* WHAT YOU NEED TO DO: Copy out the kohlrabi article word for word, with nothing added or changed.

* PAGE EXCERPT:
··········

Groundwork: A cabbage named kohlrabi
Kohlrabi, our featured vegetable this week, is the weirdest of all members of the cabbage family, with the possible exception of Romanesco broccoli. Kohlrabi produces a bulb-like swelling just above the soil, and the leaf stalks erupt from it. There is something distinctly Sputnik about it, for those who can recall that strangely cute but ominous satellite of the Soviet Onion.
Cindy Brown at Green Spring Gardens west of Alexandria grows lots of cabbage-family plants, as I mentioned last week, but the kohlrabi is the easiest to cultivate. As with the others, though, the key to success is to get it ready for harvest now before the heat is unrelenting. This requires sowing seed in late January, early February, growing the seedlings inside under lights (or if you have one, a cool greenhouse) and planting out in late March, after hardening off.
The cook is most interested in the bulb, which delivers a delicate cabbage flavor, but the somewhat sparse leaves are yummy as well. This is a fresh vegetable too tasty to boil to death. Cindy loves it for its coleslaw. (By the way, cole and kohl come from the same German root, no pun intended.)
There are two basic varieties of kohlrabi: white (palest green) and purple. They both look nifty. The knack is to take them at the right time, when they grow to about the size of a baseball. Too small, and you defeat the object of raising them, too large and they get pithy and hollow. Cindy says that even the latter sort, though, can be redeemed by putting bulbs through a ricer to remove the woody bits.

··········

* GIVEN INFORMATION:
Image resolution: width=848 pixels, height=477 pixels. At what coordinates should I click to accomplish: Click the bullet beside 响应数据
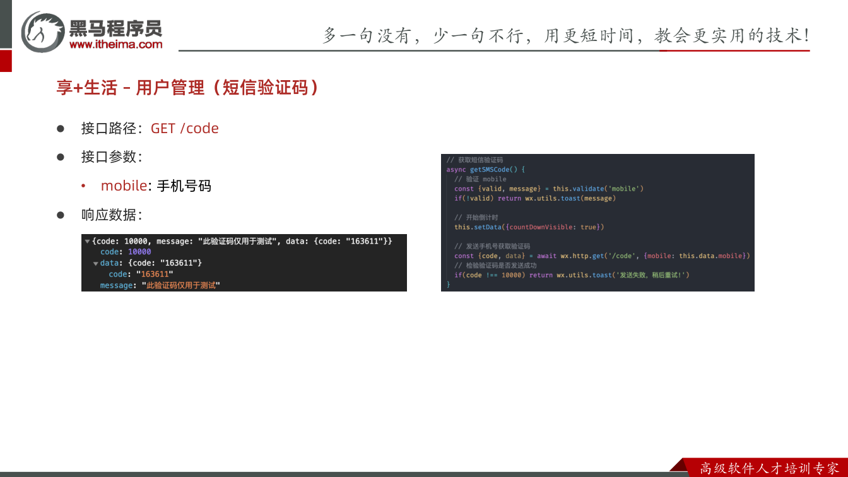coord(61,215)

··········

* TASK SOLUTION:
Groundwork: A cabbage named kohlrabi
Kohlrabi, our featured vegetable this week, is the weirdest of all members of the cabbage family, with the possible exception of Romanesco broccoli. Kohlrabi produces a bulb-like swelling just above the soil, and the leaf stalks erupt from it. There is something distinctly Sputnik about it, for those who can recall that strangely cute but ominous satellite of the Soviet Onion.
Cindy Brown at Green Spring Gardens west of Alexandria grows lots of cabbage-family plants, as I mentioned last week, but the kohlrabi is the easiest to cultivate. As with the others, though, the key to success is to get it ready for harvest now before the heat is unrelenting. This requires sowing seed in late January, early February, growing the seedlings inside under lights (or if you have one, a cool greenhouse) and planting out in late March, after hardening off.
The cook is most interested in the bulb, which delivers a delicate cabbage flavor, but the somewhat sparse leaves are yummy as well. This is a fresh vegetable too tasty to boil to death. Cindy loves it for its coleslaw. (By the way, cole and kohl come from the same German root, no pun intended.)
There are two basic varieties of kohlrabi: white (palest green) and purple. They both look nifty. The knack is to take them at the right time, when they grow to about the size of a baseball. Too small, and you defeat the object of raising them, too large and they get pithy and hollow. Cindy says that even the latter sort, though, can be redeemed by putting bulbs through a ricer to remove the woody bits.